__Records shown__.

● ● ● ● ●

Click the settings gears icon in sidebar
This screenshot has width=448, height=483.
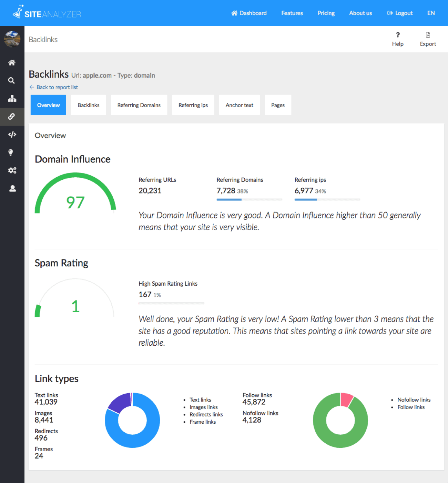(x=12, y=170)
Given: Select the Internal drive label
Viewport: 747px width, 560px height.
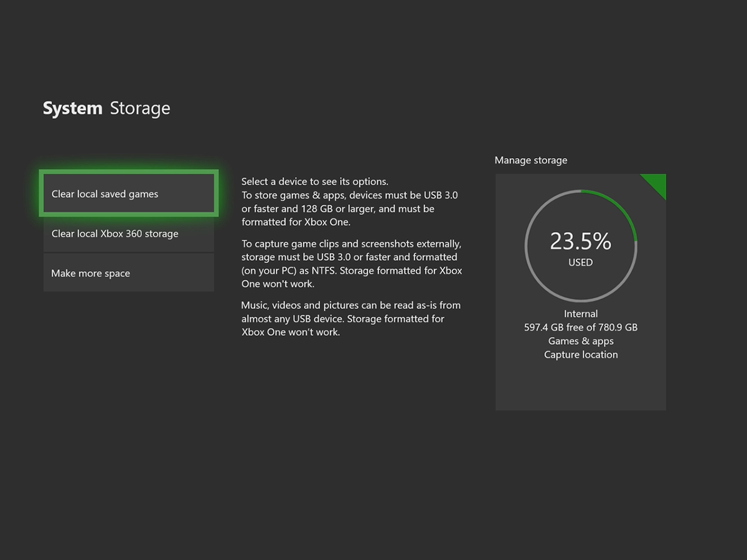Looking at the screenshot, I should [580, 314].
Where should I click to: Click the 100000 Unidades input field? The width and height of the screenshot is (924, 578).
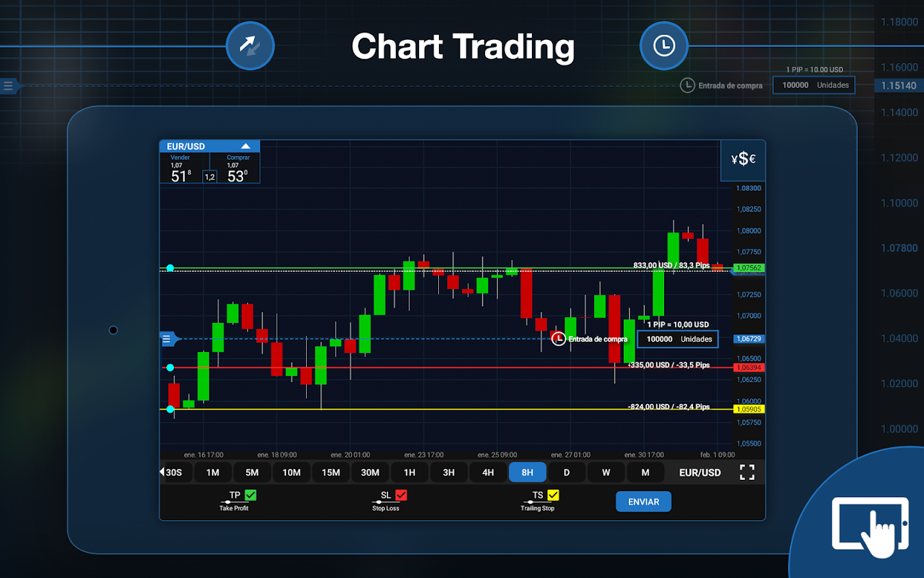click(678, 338)
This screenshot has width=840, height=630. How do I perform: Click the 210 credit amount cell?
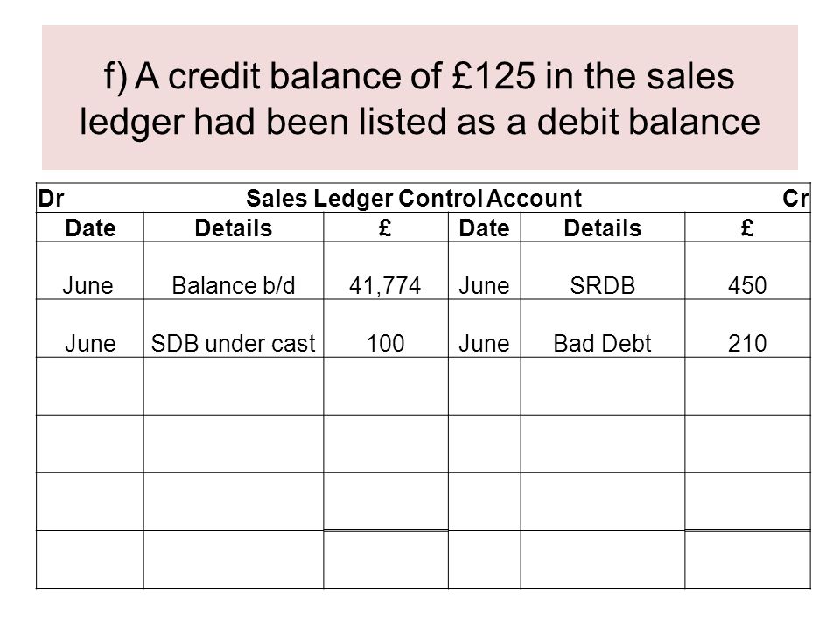747,328
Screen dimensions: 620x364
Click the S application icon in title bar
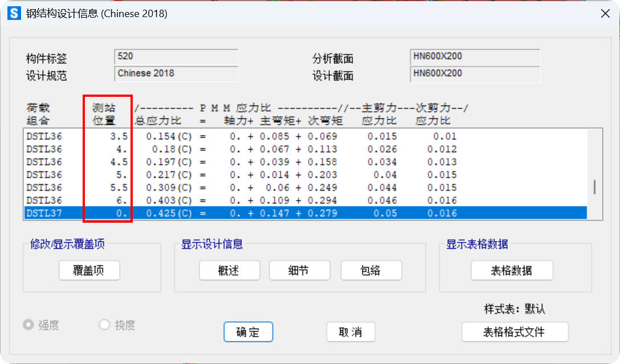[14, 14]
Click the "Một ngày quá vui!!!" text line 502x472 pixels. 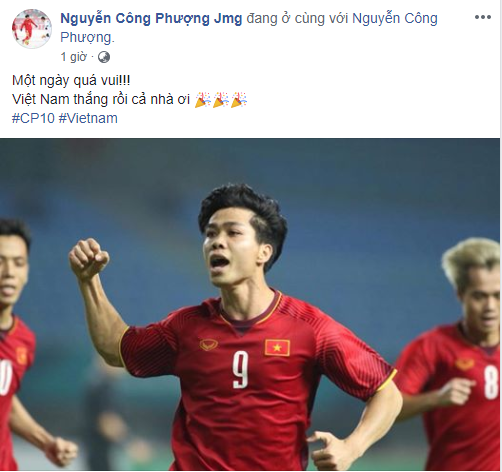pos(71,80)
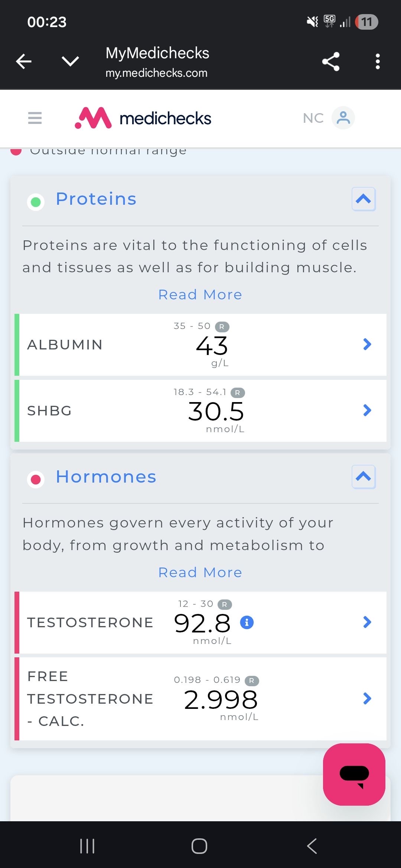Open Albumin result details
The width and height of the screenshot is (401, 868).
(x=367, y=344)

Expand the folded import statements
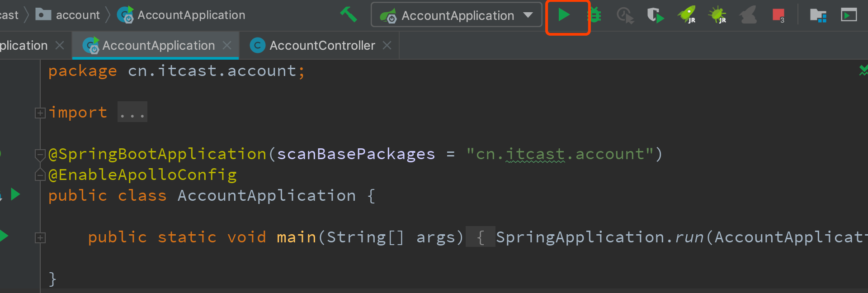click(x=40, y=113)
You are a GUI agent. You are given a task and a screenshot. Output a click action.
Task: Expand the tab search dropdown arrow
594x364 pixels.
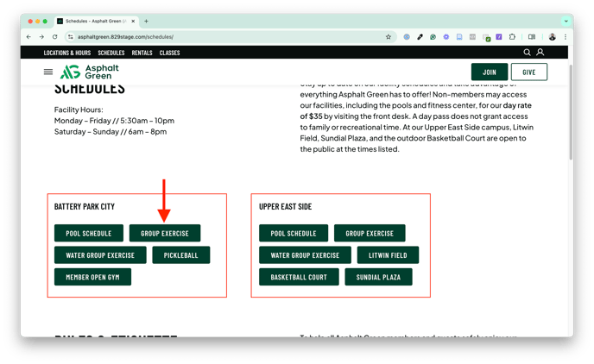(566, 21)
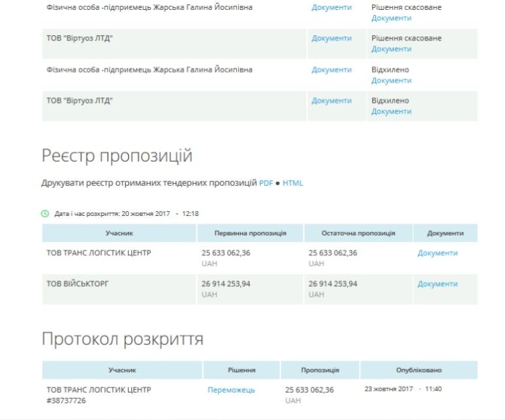Open Документи under Жарська's Рішення скасоване status
This screenshot has width=505, height=420.
coord(391,18)
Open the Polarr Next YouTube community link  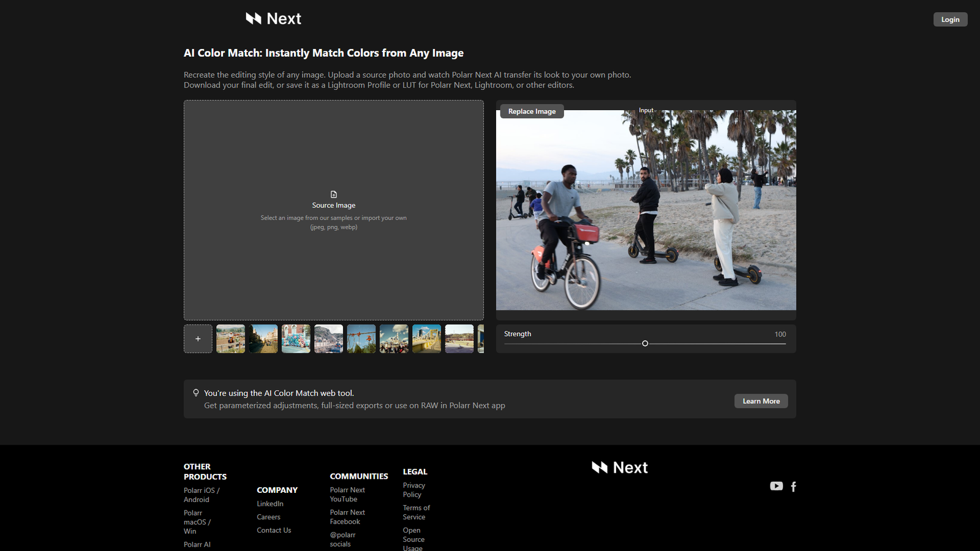tap(347, 495)
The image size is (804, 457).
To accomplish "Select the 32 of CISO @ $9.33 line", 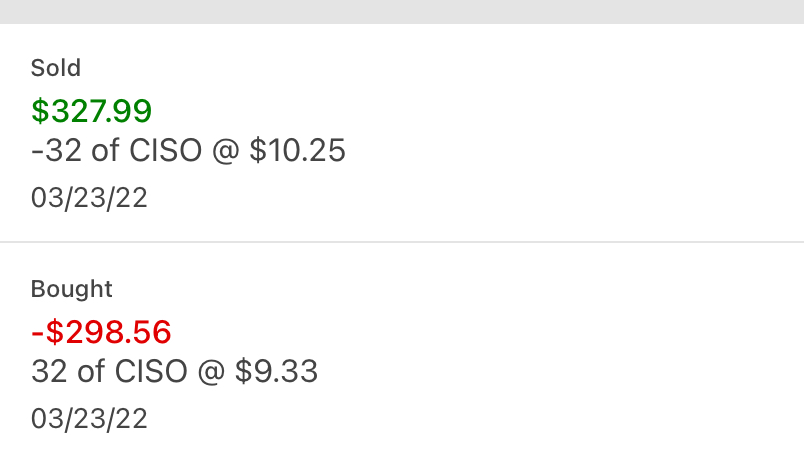I will pos(174,372).
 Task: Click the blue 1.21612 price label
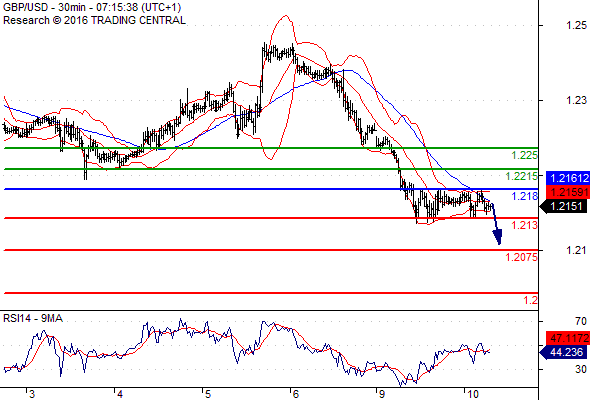click(568, 178)
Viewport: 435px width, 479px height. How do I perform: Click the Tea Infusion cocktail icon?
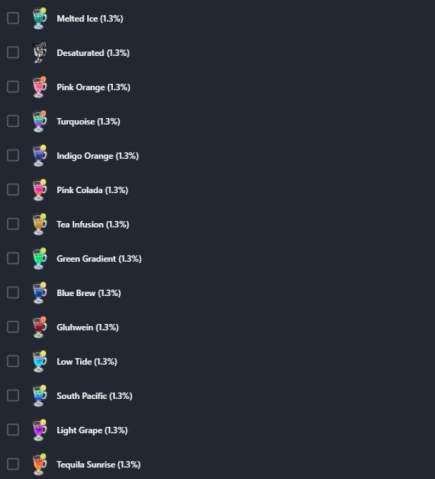pos(39,224)
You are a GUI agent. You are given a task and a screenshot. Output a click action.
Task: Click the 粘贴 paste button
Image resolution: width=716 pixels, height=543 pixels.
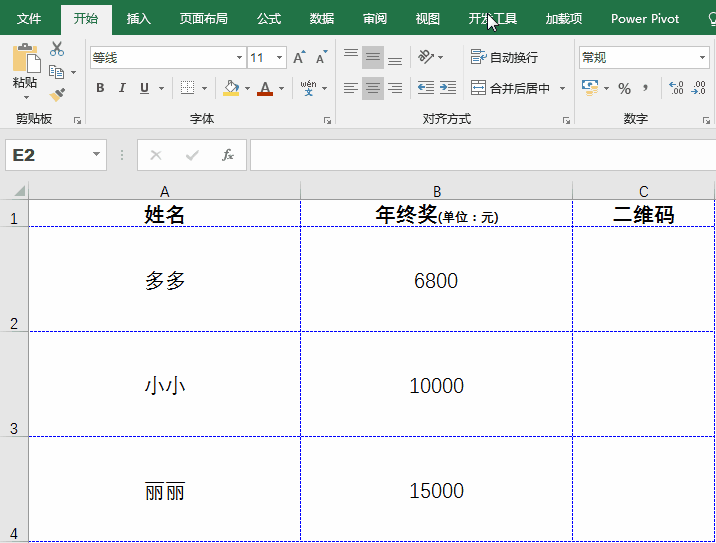click(x=25, y=70)
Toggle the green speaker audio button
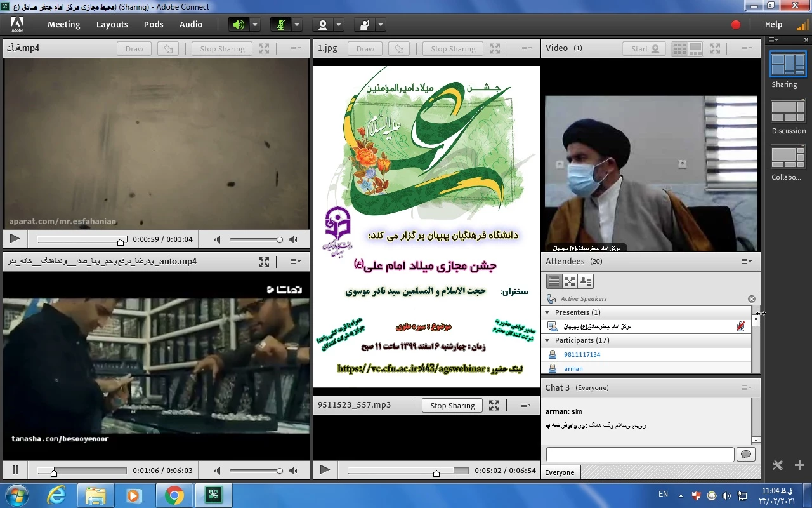The height and width of the screenshot is (508, 812). (x=239, y=25)
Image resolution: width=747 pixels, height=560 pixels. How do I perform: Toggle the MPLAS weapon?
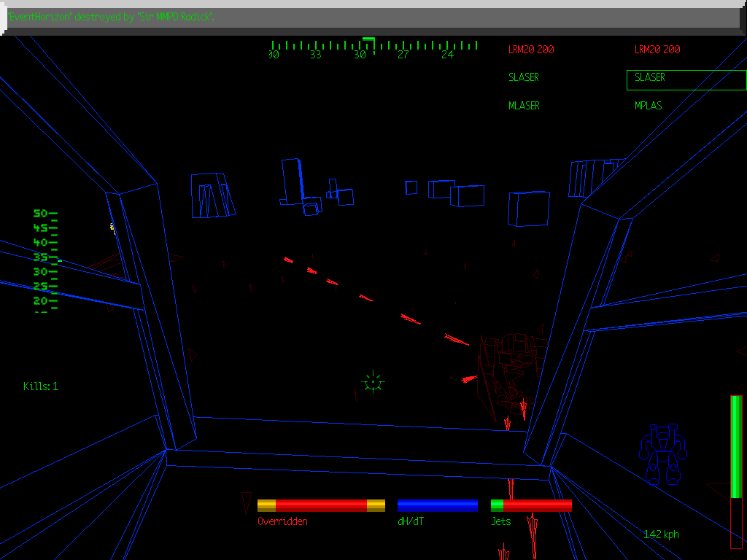pyautogui.click(x=649, y=106)
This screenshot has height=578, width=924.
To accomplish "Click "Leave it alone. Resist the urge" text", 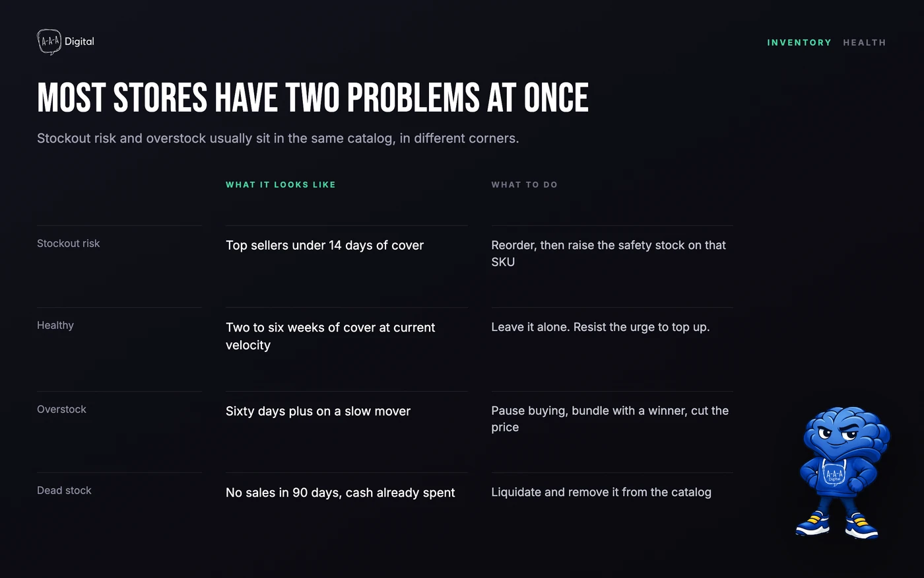I will coord(601,327).
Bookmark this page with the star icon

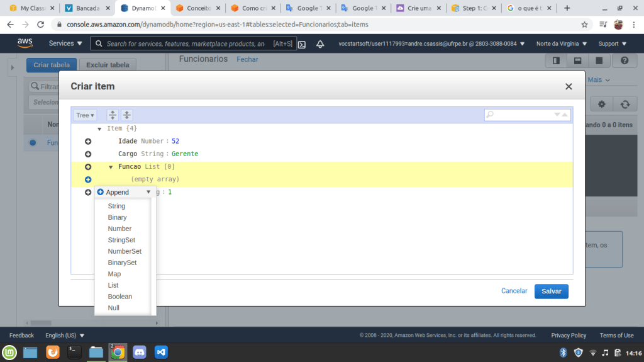[584, 25]
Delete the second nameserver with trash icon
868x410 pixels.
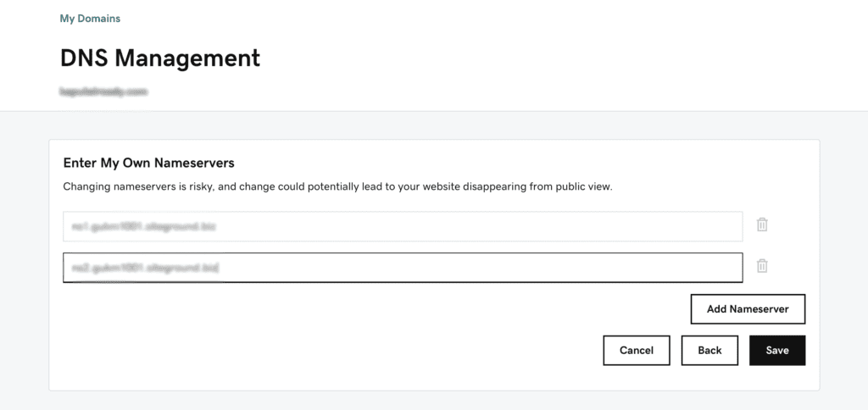pyautogui.click(x=762, y=266)
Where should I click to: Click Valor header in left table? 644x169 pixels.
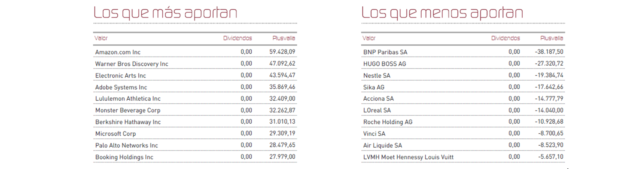[x=101, y=38]
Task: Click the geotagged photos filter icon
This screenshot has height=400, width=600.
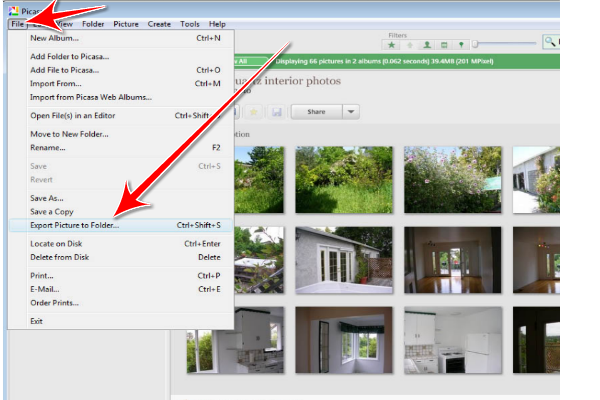Action: [460, 44]
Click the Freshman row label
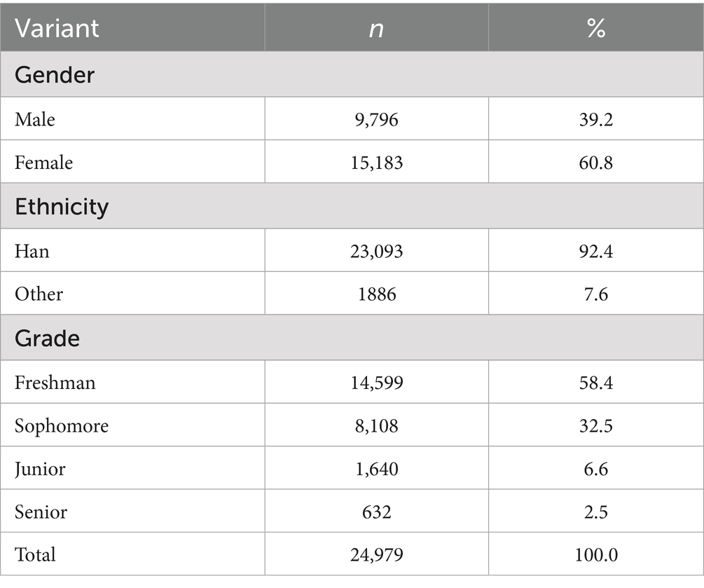The image size is (704, 588). pyautogui.click(x=55, y=382)
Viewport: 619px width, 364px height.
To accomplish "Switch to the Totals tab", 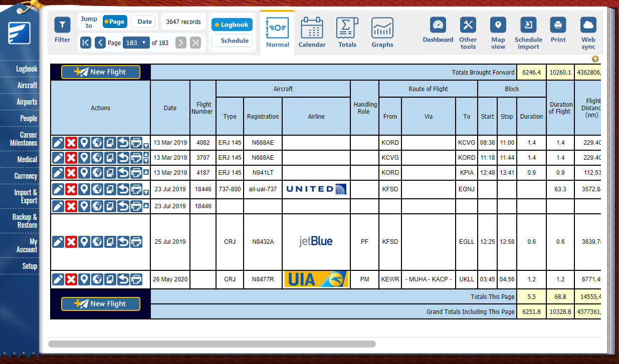I will coord(347,32).
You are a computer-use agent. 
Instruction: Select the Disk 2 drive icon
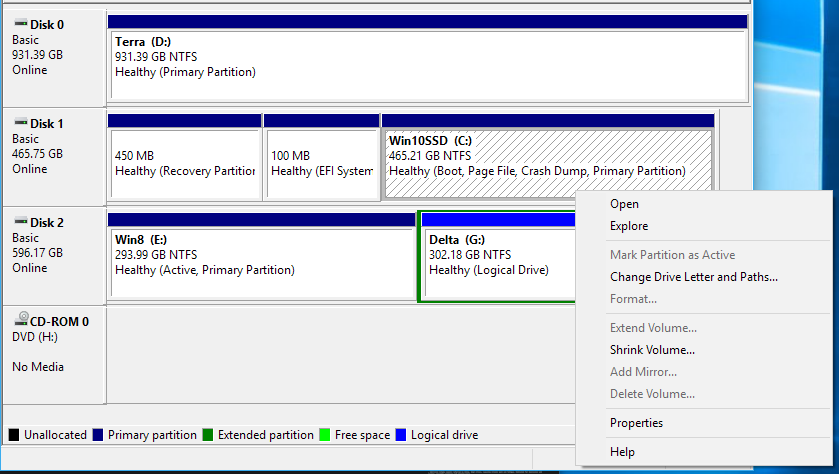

● ● ● ● ●

__What is required__.
The material above holds pictures; leave them out. Repeat exactly the lines from the one containing "Task: Click the geotagged photos filter icon" through the one containing "Viewport: 619px width, 364px height.", and nothing else.

__Exercise answer__.
Task: Click the geotagged photos filter icon
This screenshot has height=400, width=600.
Action: [460, 44]
Click the Freshman row label
The image size is (704, 588). pyautogui.click(x=55, y=382)
Viewport: 619px width, 364px height.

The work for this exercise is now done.